#### What this task involves
Could you give back the lines from the one containing "948x936 pixels. Task: Select" through the last line, changing "code" to "symbol" and leaving everything else untouched?

#### Listed records
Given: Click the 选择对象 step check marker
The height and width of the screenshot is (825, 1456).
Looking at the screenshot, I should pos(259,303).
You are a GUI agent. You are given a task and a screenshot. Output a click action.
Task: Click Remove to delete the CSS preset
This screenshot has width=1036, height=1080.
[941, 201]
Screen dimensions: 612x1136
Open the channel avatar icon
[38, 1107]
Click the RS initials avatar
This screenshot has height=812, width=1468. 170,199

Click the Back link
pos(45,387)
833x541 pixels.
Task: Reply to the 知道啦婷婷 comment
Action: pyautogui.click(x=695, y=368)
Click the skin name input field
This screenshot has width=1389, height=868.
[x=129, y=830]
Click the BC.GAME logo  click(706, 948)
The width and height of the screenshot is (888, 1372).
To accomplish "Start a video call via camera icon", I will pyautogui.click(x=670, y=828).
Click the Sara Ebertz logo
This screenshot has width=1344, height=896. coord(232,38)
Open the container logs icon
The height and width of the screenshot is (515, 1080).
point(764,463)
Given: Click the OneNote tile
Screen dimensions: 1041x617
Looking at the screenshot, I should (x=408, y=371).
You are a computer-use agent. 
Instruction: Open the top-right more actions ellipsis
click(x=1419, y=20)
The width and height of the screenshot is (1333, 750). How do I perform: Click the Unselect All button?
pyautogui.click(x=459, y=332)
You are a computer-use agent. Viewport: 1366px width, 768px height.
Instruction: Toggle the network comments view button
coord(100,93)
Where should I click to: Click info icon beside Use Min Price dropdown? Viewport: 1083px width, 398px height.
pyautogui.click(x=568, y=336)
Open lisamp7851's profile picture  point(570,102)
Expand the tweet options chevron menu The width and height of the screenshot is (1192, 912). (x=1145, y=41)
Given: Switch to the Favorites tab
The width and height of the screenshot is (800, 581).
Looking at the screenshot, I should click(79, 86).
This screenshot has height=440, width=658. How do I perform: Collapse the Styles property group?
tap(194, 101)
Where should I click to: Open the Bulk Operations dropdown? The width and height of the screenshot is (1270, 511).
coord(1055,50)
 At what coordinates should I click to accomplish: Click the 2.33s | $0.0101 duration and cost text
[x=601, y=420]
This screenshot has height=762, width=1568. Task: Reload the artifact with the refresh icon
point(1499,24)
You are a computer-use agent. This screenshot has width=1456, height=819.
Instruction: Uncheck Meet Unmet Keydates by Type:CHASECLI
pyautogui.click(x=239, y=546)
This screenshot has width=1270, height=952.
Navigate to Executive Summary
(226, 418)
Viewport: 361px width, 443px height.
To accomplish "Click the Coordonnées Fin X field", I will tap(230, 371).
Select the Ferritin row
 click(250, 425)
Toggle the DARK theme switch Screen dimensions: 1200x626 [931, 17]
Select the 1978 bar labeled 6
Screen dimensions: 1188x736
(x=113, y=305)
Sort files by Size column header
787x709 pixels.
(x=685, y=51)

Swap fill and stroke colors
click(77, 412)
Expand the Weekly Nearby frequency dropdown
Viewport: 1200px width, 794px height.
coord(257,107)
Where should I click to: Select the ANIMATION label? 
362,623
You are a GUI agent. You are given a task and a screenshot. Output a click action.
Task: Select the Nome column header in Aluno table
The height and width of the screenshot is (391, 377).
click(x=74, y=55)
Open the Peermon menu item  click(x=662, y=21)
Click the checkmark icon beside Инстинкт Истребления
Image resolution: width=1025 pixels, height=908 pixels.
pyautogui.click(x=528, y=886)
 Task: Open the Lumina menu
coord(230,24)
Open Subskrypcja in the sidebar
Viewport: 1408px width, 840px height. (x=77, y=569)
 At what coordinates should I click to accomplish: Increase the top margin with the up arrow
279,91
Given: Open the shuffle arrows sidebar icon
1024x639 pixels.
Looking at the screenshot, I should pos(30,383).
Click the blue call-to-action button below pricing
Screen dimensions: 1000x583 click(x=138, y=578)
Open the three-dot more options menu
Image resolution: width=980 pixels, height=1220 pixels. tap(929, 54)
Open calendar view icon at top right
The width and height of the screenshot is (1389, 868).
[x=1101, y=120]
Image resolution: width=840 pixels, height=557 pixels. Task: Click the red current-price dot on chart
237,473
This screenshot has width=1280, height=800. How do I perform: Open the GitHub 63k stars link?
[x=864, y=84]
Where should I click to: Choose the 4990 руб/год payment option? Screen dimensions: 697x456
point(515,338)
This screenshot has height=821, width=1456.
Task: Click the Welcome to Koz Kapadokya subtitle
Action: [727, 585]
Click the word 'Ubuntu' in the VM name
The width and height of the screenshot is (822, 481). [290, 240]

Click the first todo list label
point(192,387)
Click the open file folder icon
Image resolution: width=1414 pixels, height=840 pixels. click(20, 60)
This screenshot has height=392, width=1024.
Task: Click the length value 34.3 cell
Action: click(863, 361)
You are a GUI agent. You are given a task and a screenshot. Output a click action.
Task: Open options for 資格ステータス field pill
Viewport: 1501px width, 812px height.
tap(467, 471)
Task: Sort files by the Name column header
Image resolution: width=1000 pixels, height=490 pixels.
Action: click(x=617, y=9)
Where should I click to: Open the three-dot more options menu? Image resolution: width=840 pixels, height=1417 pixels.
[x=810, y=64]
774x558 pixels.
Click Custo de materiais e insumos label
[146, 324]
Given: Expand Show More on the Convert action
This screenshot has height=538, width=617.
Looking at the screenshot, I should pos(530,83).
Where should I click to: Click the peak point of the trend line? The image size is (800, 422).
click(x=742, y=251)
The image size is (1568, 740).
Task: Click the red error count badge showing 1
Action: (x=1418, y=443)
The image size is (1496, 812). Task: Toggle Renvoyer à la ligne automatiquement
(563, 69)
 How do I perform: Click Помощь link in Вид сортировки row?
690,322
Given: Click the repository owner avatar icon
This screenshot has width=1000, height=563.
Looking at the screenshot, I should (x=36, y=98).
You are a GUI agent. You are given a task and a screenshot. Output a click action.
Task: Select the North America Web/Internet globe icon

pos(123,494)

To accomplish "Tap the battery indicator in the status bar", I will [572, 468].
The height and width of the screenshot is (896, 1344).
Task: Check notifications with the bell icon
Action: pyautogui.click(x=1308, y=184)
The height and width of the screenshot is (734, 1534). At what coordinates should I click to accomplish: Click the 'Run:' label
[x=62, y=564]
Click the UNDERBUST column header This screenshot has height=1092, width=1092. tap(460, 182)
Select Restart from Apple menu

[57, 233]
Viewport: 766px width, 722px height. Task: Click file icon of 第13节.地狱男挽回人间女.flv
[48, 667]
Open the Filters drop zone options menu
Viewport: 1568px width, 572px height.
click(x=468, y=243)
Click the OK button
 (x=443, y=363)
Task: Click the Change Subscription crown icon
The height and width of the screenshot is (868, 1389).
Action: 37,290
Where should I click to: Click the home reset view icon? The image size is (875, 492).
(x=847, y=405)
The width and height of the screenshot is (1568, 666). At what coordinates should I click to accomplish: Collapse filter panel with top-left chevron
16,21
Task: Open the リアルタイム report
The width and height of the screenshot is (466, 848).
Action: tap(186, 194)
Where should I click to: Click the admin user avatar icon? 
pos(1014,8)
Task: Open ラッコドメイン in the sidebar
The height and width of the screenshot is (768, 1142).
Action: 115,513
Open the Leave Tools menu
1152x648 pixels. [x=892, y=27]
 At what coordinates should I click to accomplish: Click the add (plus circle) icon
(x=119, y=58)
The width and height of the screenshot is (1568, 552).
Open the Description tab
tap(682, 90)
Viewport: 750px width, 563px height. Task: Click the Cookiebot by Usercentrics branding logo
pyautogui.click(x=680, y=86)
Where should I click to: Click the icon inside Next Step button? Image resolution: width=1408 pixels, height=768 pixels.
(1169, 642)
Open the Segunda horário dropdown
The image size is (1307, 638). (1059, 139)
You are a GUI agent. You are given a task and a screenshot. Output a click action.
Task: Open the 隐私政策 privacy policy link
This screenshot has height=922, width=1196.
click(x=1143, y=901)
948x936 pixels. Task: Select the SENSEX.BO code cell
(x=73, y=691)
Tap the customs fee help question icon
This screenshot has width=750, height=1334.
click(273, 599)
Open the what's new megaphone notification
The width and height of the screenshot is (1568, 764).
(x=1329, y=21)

#### Reply to the exercise
948x936 pixels. Task: Select the SENSEX.BO symbol cell
(x=73, y=691)
Tap the customs fee help question icon
This screenshot has width=750, height=1334.
click(273, 599)
Open the what's new megaphone notification
The width and height of the screenshot is (1568, 764).
(x=1329, y=21)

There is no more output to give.